Carbon fiber composites are favored by aerospace manufacturers for their strength, stiffness and durability, and are often produced from fossil fuels.
Of course, they can also be made from sustainable organic materials. Recently, Airbus created an experimental helicopter panel using a "bio-derived" fiber (bio-based carbon fiber composite), which was produced by capturing carbon dioxide from the atmosphere. The "bio-derived" fiber used by Airbus specialists is an alternative to traditional carbon composites that uses a "power to X" technology, which has been developed to industrialize bio-based carbon fibers.
For its part, Airbus said that the "X" stands for the end product, such as gas, heat or fuel.
They mentioned that "power to X" converts renewable energy into chemical products, including synthetic hydrocarbons, which can eventually be used to produce biofibers. The production process requires renewable carbon, either from non-fossil sources, such as biomass, or from carbon dioxide captured directly from the atmosphere.
In the pilot phase, Airbus researchers have demonstrated that it is possible to produce biofibers using a chemical (acrylonitrile) derived from atmospheric carbon dioxide.
Acrylonitrile is an intermediate that is typically made from crude oil, but the Airbus team used a sustainable alternative with the same chemical composition to produce a fiber with the same level of performance. Acrylonitrile is sourced from sustainable ISCC-certified non-fossil feedstocks (wood and food waste, recycled cooking oil, algae ......), as well as renewable ammonia and propylene.

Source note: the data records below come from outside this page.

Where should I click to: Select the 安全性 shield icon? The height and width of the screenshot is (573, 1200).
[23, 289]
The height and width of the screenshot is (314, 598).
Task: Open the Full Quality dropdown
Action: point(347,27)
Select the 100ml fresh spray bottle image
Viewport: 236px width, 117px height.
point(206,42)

The researchers used acrylonitrile-derived biofiber to manufacture a proof-of-concept nose panel for Airbus Helicopters' H145 Pioneer Laboratory. The panel was flight tested in May 2024 to demonstrate the airworthiness of this alternative fiber.

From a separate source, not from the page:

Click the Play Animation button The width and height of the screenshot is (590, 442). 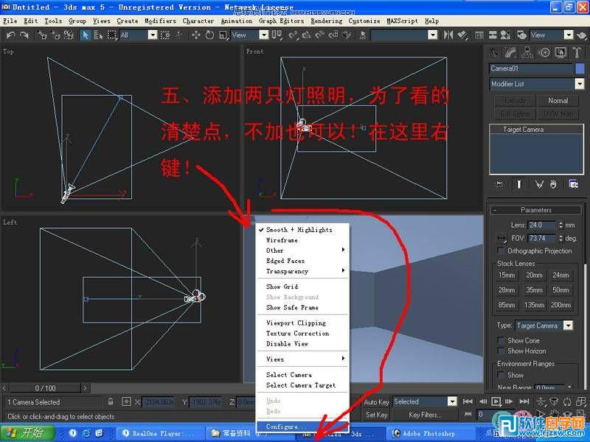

Tests have shown that the panels are as tough and strong as conventional aircraft components, and that the panel area is small enough to allow for fast, economical production.

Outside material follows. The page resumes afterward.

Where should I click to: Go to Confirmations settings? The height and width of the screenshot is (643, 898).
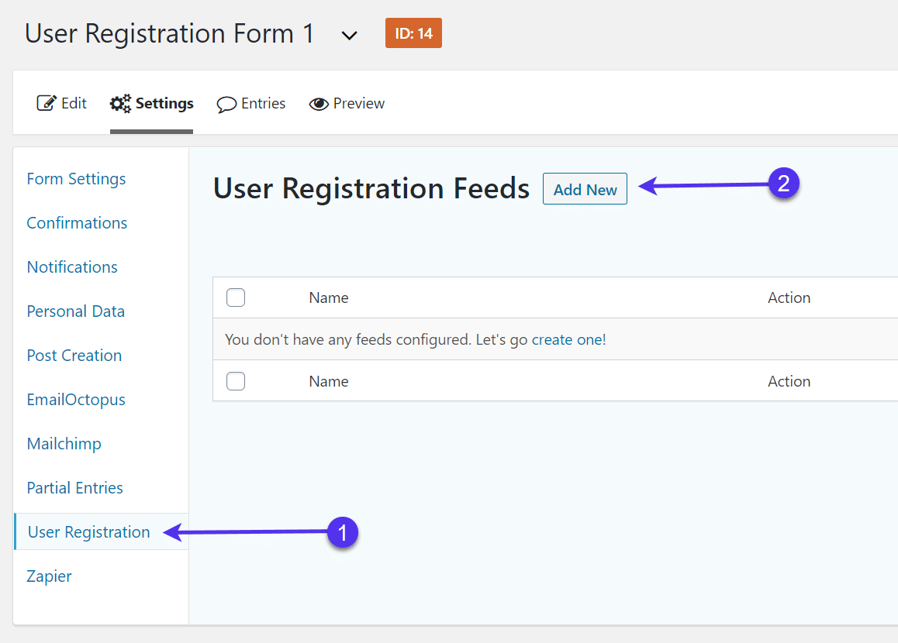77,223

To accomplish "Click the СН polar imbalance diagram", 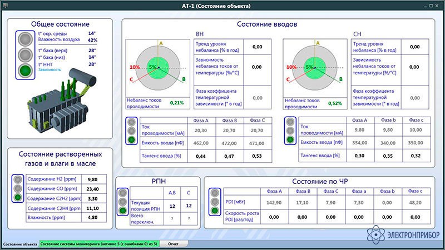I will 317,67.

Also, Airbus has conducted a full life-cycle analysis of the material: the production of sustainable acrylonitrile (as well as other bio-based chemicals and intermediates) produces much less CO2 than crude oil alternatives. However, their industrialization is still in its infancy. Scaling up so that the corresponding CO2 reductions are catalytic will require regulatory commitments and significant capital investment.